E siamo a metà percorso, con buona pace del grafico che stringe e che preme sui pezzi, come fa la donna formosa che costringe le forme che debordano perché addivengano curve piacenti.
Varcato il confine ci imbattiamo nella prima rubrica, chiara come un sole che si accende, di Mario Bertin per Frate Elia: elogio del tradimento che rivede il ruolo e la funzione del successore di San Francesco nella direzione dell’ordine, frate Elia appunto, che per trasmettere al secolo futuro lo spirito di Francesco, deve costringere lo spirito di Francesco dentro una condizione, un limite terreno, senza mortificarlo.
E veniamo a Fulvio Cortese: I “nemici” e la scommessa dell’amicizia ci illumina di come la guerra, oltre che la ricostruzione delle città comporterà la ricostruzione del diritto, che, come insegna il Caso Guantanamo sta perdendo i suoi connotati, come nel pugilato chi perde, perché mette sul piatto della bilancia il pugno, chi vince, dopo averlo impresso sul muso del nemico.
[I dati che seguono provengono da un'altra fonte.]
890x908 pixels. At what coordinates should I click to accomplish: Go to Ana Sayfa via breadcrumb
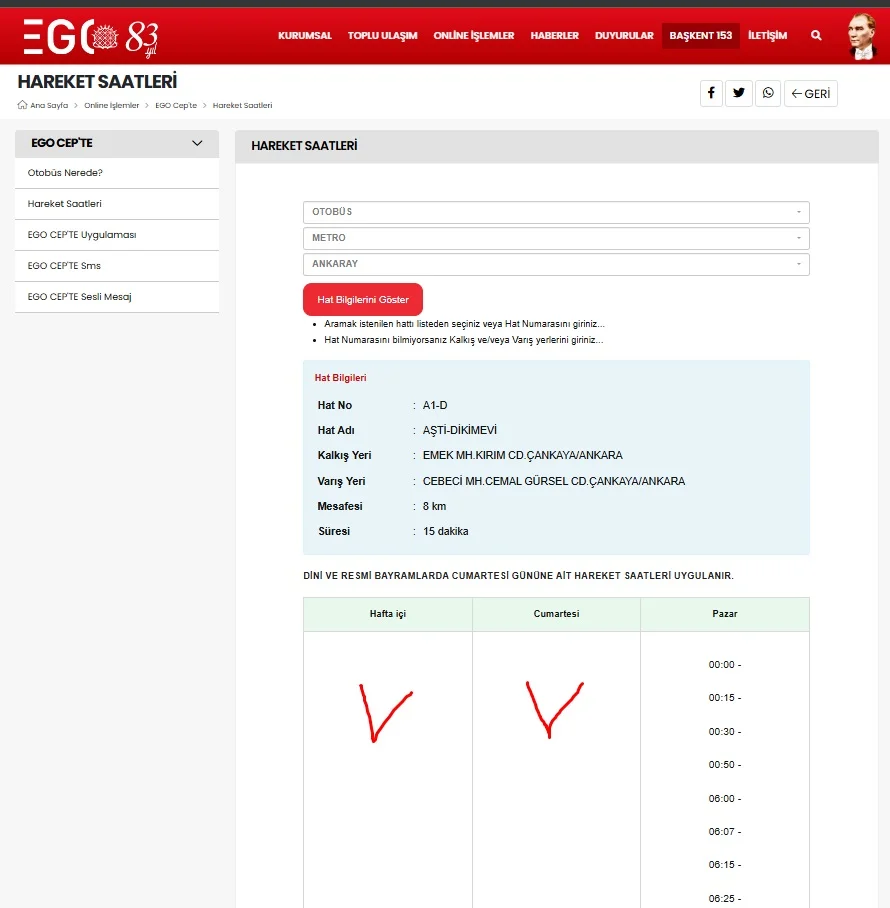51,104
Il sole che si accende illumina la rubrica di Alessandro Bresolin che in Europa. La direttiva Bolkestein scrive di come qualcuno voglia scrivere Europa come un gran mercato del quale regola prima è il ribasso del livello, non del fiume in piena ma del tenore (uh! la lirica) di vita.
Con una domanda si propone Giovanni Realdi: se Ci sono ancora i maestri, la risposta è tra le righe, e non è unica.
Sara Deganello ci invia poi la seconda parte del suo diario da Sarajevo, da una terra dove la diversità etnica e religiosa è fonte di guerre ed elemento di divisione.
Viene poi la cronaca di Macondo e dintorni del cronista assente, e la cronaca della festa di Macondo. Non perdetevi le foto di Marcello Selmo e il commento di Antonella Santacà.
Buon lavoro amici e a presto, accanto al camino.